Who is Caitlyn Jenner


----------



## Fuzzyelvis (Dec 7, 2014)

alln said:


> Who is Caitlyn Jenner


Have you heard of Google? Google Bruce Jenner.


----------



## YouWishYouKnewMe (May 26, 2015)

Guy tonight told me when he was in Houston most Uber x drivers he got were in 3s and 2s 
Got a 96' car once too idk if he was bs ing


----------



## Fuzzyelvis (Dec 7, 2014)

Emp9 said:


> you at least arent this guy.


Isn't a prius c really small?


----------



## ReviTULize (Sep 29, 2014)

alln said:


> I thought Uber won't let anybody drive below 4.6 ?


Not true. Everybody says that in this forum, but I see drivers with low scores all the time


----------



## Fuzzyelvis (Dec 7, 2014)

ReviTULize said:


> Not true. Everybody says that in this forum, but I see drivers with low scores all the time


That's because they're new. If you've only taken 10 rides one low score will really hurt. But Uber won't kick you off until you've had 50-100 or so.


----------



## Huberis (Mar 15, 2015)

Fuzzyelvis said:


> That's because they're new. If you've only taken 10 rides one low score will really hurt. But Uber won't kick you off until you've had 50-100 or so.

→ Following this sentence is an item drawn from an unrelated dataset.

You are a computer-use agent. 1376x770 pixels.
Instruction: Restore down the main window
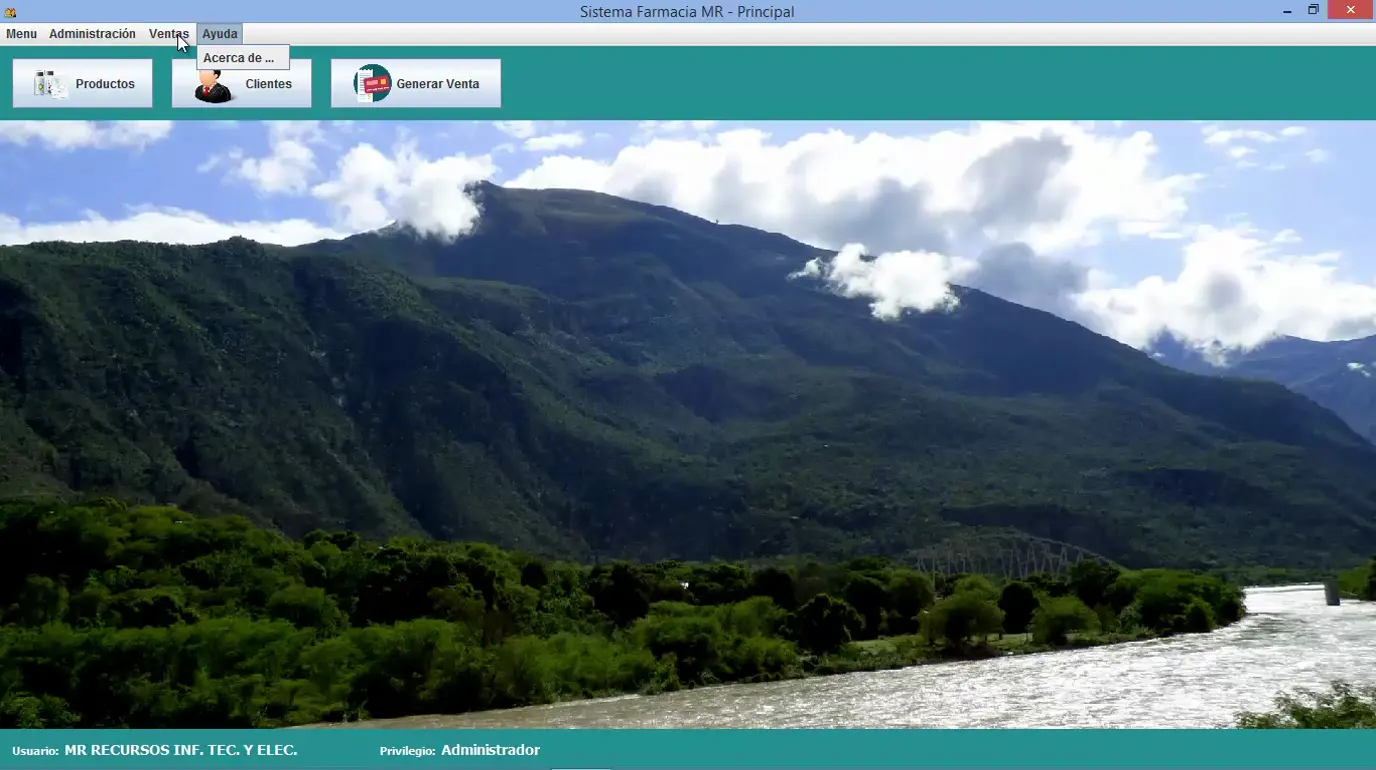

The pax app should show the number of calls a driver has done, at least up to their first 500 runs....... 4.6/5 paid calls, 4.8/500 calls etc. Wouldn't mean much but it wouldn't hurt either.


----------



## secretadmirer (Jul 19, 2015)

Fuzzyelvis said:


> Have you heard of Google? Google Bruce Jenner.


I'm afraid to. I wonder if he/she still likes eating Wheaties for breakfast.


----------



## Emp9 (Apr 9, 2015)

Fuzzyelvis said:


> That's because they're new. If you've only taken 10 rides one low score will really hurt. But Uber won't kick you off until you've had 50-100 or so.


i texted him , asking him if he was new he said no , maybe he got a chance to pull it up or just a bad night drug him down , it would only take a few 1's and your in the crapper if on the borderline 4.5


----------



## KMANDERSON (Jul 19, 2015)

Emp9 said:


> i texted him , asking him if he was new he said no , maybe he got a chance to pull it up or just a bad night drug him down , it would only take a few 1's and your in the crapper if on the borderline 4.5


He might be a good driver and nice person.Maybe he don't know his area real good some city are hard to figure out in till you drive for a while.when you rely on gps 100 percent of the time that can be bad for rating cause gps will give u bad directions sometimes I would think that the number one reason for bad ratings


----------



## UberXTampa (Nov 20, 2014)

Chicago-uber said:


> My exgf ordered an uber once. The driver was 4.1.
> 
> Pulled up to wrong side of the road, didn't say hi, dirty car.
> 
> Another time I was going to airport, I ordered uber.. Driver was 4.1 again, different guy though. I just cancelled and ordered lyft instead..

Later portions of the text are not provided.